In Saudi Arabia, small and medium-sized businesses are a force to be reckoned with as the Kingdom continues to diversify its economy, which has been dependent on oil for many years, in line with the objectives established in Vision 2030.
Under the visionary leadership of King Salman and Crown Prince Mohammed bin Salman, SMEs in Saudi Arabia continued to flourish despite COVID-19’s disruption of the world economy.
When the world began to recover from the effects of the pandemic in 2022, the support provided by the Saudi Arabian government to SMEs was crucial in assisting them in getting back on their feet.
The government is changing the SME sector into a catalyst for economic growth in the Kingdom by enacting new laws, making reforms, and providing financial assistance designed to foster a welcoming atmosphere.
The Function Of Monsha’at
Monsha’at, the Small and Medium Enterprises General Authority of Saudi Arabia, is promoting the development of the SME sector in the country.
For SMEs to develop and succeed in the market, the state-run body provides entrepreneurial platforms like business incubators, business accelerators, and co-working spaces. The authority also organizes direct and indirect lending initiatives for fast-growing startups, SMEs, and government fee refunds.
By implementing these programs, Monsha’at hopes to meet the goals outlined in Vision 2030, which include reducing unemployment from 11.6 to 7 per cent, raising the percentage of women in the labour force from 22 to 30 per cent, and increasing the contribution of SMEs to 35 per cent of GDP by the end of this decade.
Significant Expansion Of SMEs
The number of registered SMEs in Saudi Arabia reached 892,063 at the end of June, representing a 25.6 per cent rise from the fourth quarter of 2021, demonstrating the enormous growth of SMEs in 2022.

▸ TASK DETAILS
Write the next part of the article on Saudi Arabia's SME sector, starting after the sentence on the 892,063 registered SMEs.

▸ EXTRACTED RECORDS
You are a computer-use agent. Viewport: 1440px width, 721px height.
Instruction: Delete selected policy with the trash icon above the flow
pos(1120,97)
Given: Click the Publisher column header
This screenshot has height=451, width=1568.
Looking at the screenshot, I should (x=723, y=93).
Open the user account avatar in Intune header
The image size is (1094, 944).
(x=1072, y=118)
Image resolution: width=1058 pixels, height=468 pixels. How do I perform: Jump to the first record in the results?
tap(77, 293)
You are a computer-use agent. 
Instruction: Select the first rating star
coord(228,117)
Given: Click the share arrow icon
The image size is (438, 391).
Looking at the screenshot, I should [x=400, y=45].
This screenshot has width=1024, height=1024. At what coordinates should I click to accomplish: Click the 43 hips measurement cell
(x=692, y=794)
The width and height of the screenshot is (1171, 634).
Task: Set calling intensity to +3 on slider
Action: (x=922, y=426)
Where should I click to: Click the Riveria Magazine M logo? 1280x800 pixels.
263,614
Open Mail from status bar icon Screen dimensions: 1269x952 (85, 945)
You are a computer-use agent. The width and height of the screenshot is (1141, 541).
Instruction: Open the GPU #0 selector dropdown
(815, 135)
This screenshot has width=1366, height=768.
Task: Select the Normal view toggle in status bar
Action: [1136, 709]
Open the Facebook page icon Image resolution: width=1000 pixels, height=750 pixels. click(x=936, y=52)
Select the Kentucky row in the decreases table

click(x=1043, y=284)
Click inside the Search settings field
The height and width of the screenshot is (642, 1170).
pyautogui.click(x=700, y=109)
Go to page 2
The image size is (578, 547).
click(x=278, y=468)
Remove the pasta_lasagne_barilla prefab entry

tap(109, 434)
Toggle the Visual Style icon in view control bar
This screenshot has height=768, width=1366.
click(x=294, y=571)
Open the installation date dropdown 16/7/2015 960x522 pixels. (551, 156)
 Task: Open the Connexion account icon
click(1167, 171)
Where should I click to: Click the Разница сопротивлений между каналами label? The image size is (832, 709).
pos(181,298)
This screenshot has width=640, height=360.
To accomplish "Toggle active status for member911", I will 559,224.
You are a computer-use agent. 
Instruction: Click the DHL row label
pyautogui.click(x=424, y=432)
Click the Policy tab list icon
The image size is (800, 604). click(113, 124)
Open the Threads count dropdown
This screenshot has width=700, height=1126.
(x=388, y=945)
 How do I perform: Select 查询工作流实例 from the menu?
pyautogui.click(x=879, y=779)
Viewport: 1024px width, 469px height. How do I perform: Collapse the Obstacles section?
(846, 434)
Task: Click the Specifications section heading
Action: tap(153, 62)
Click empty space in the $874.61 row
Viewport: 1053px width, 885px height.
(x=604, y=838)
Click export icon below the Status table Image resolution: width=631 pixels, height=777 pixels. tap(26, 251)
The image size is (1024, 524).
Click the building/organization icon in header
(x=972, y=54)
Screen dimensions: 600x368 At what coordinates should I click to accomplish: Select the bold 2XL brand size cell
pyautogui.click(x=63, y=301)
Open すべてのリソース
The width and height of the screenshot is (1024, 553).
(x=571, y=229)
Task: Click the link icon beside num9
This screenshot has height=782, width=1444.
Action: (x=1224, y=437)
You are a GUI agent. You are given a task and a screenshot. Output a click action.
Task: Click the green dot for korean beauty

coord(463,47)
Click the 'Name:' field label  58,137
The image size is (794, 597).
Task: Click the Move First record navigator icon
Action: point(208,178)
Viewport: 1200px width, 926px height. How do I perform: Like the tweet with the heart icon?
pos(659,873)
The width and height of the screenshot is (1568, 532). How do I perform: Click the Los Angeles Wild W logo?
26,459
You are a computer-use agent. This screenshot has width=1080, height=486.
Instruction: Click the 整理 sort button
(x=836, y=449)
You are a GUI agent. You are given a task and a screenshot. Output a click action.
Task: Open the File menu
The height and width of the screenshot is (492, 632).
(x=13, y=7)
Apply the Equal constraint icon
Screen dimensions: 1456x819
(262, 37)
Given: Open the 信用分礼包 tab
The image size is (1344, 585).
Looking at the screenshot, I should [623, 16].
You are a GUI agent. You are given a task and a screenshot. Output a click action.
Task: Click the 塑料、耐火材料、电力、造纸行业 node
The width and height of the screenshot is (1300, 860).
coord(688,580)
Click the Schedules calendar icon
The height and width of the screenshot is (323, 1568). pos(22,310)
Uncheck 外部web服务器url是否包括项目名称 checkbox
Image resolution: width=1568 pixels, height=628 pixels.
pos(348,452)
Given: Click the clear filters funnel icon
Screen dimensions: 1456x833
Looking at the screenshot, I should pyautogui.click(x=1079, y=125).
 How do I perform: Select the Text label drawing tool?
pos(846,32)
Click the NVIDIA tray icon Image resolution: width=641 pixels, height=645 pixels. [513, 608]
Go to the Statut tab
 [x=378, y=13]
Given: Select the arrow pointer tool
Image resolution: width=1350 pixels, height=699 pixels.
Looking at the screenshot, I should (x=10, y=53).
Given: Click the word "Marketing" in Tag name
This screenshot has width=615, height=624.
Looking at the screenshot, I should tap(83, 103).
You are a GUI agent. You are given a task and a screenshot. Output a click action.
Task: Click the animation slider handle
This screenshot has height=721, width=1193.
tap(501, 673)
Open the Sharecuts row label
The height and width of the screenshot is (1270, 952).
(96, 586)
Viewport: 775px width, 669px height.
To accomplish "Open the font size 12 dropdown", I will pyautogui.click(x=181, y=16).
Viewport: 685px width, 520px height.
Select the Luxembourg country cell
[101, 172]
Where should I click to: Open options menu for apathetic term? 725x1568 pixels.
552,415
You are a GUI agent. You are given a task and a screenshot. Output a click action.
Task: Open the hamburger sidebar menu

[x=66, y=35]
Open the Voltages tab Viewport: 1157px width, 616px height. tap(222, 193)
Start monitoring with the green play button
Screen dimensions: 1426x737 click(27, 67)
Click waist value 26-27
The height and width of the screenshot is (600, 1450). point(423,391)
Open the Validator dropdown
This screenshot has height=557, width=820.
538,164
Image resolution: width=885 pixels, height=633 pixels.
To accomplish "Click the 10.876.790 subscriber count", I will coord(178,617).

▸ WRITTEN REPLY
According to Monsha’at’s research titled SME Monitor, the most desirable locations for startups were Riyadh and Makkah, which in the first half of 2022, accounted for 35.4 per cent and 21 per cent of the Kingdom’s SMEs, respectively.
The survey also showed that Saudi Arabia had reduced the gender gap in the country, as women currently lead 45 per cent of SMEs.
In the first half of 2022, regulatory reforms significantly increased the number of female entrepreneurs in the nation, with the majority running businesses in the food, wholesale and retail, health, and professional sectors and supporting service industries.
On June 28, the Saudi Cabinet approved a new company law to encourage entrepreneurship in the Kingdom.
The new company law in the Kingdom will be crucial in fostering and promoting investment, particularly in family businesses and small and medium enterprises, according to Ghassan Al-Sulaiman, chairman of the National Center for Family Enterprises.
The new law has eliminated numerous limitations on the phases of formation, practice, and withdrawal, as well as on business names.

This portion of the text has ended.